Çin merkezli tehdit aktörü olarak bilinen Mustang Panda Arka kapıları ve uzaktan erişim truva atlarını dağıtmak için tasarlanmış ikiz kampanyaların bir parçası olarak Myanmar Savunma ve Dışişleri Bakanlığı’nı hedef aldığından şüpheleniliyor.
Bulgular, faaliyetlerin Kasım 2023 ve Ocak 2024’te, saldırılarla bağlantılı eserlerin VirusTotal platformuna yüklenmesinden sonra gerçekleştiğini belirten CSIRT-CTI’dan geliyor.

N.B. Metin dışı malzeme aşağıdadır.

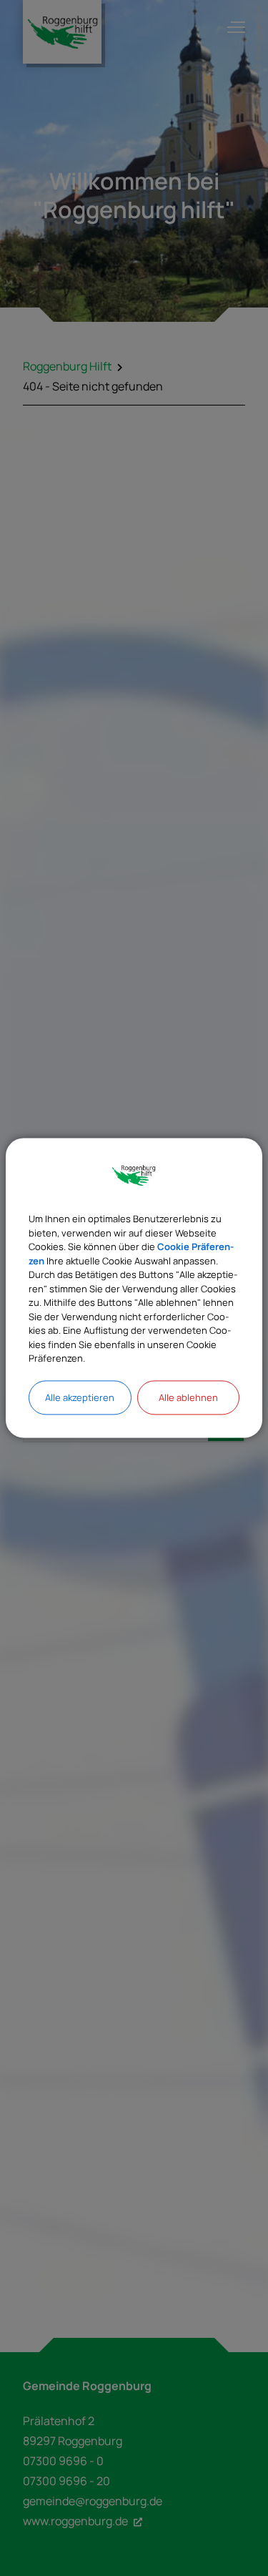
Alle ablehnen (188, 1397)
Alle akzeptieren (79, 1397)
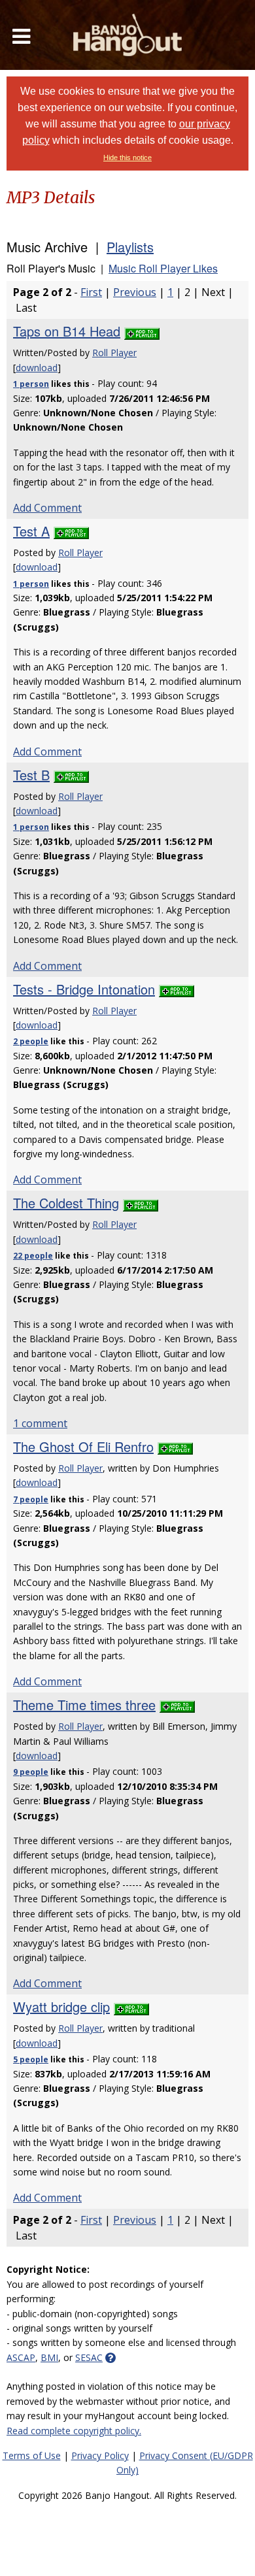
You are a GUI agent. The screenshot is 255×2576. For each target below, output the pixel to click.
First (91, 292)
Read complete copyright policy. (74, 2430)
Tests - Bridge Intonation (84, 989)
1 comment (40, 1423)
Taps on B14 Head (66, 331)
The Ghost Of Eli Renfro (83, 1446)
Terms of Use (32, 2455)
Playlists (130, 246)
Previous (134, 292)
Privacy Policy (100, 2455)
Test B (31, 774)
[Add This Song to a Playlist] (142, 331)
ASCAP (21, 2357)
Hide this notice (127, 157)
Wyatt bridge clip (61, 2006)
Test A (31, 530)
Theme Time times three (84, 1704)
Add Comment (47, 508)
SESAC (89, 2357)
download (37, 367)
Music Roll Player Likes (163, 268)
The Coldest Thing (66, 1202)
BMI (49, 2357)
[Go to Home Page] (127, 35)
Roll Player (114, 352)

CSIRT-CTI, “Bu TTP’lerin en göze çarpanı, mühendislik firması Bernecker & Rainer (B&R) tarafından geliştirilen bir ikili dosya ve kötü amaçlı dinamik bağlantı kitaplıklarını (DLL’ler) dışarıdan yüklemek için Windows 10 yükseltme asistanının bir bileşenini içeren meşru yazılımın kullanılmasıdır.” söz konusu.
En az 2012’den beri aktif olan Mustang Panda, siber güvenlik topluluğu tarafından BASIN, Bronze President, Camaro Dragon, Earth Preta, HoneyMyte, RedDelta, Red Lich, Stately Taurus ve TEMP.Hex isimleri altında da tanınmaktadır.
Son aylarda, saldırganın, hassas bilgileri toplayabilen arka kapılar sağlamak amacıyla adı açıklanmayan bir Güneydoğu Asya hükümetinin yanı sıra Filipinler’i de hedef alan saldırılara atfedildiği iddia edildi.
Kasım 2023 bulaşma dizisi, orijinal olarak B&R Industrial Automation GmbH tarafından imzalanmış meşru bir yürütülebilir dosya (“NDSC.exe’nin üçüncü toplantısının analizi”) ve bir DLL dosyası (“BrMod104) içeren, bubi tuzaklı bir ZIP arşiv eki içeren bir kimlik avı e-postasıyla başlıyor. .dll”).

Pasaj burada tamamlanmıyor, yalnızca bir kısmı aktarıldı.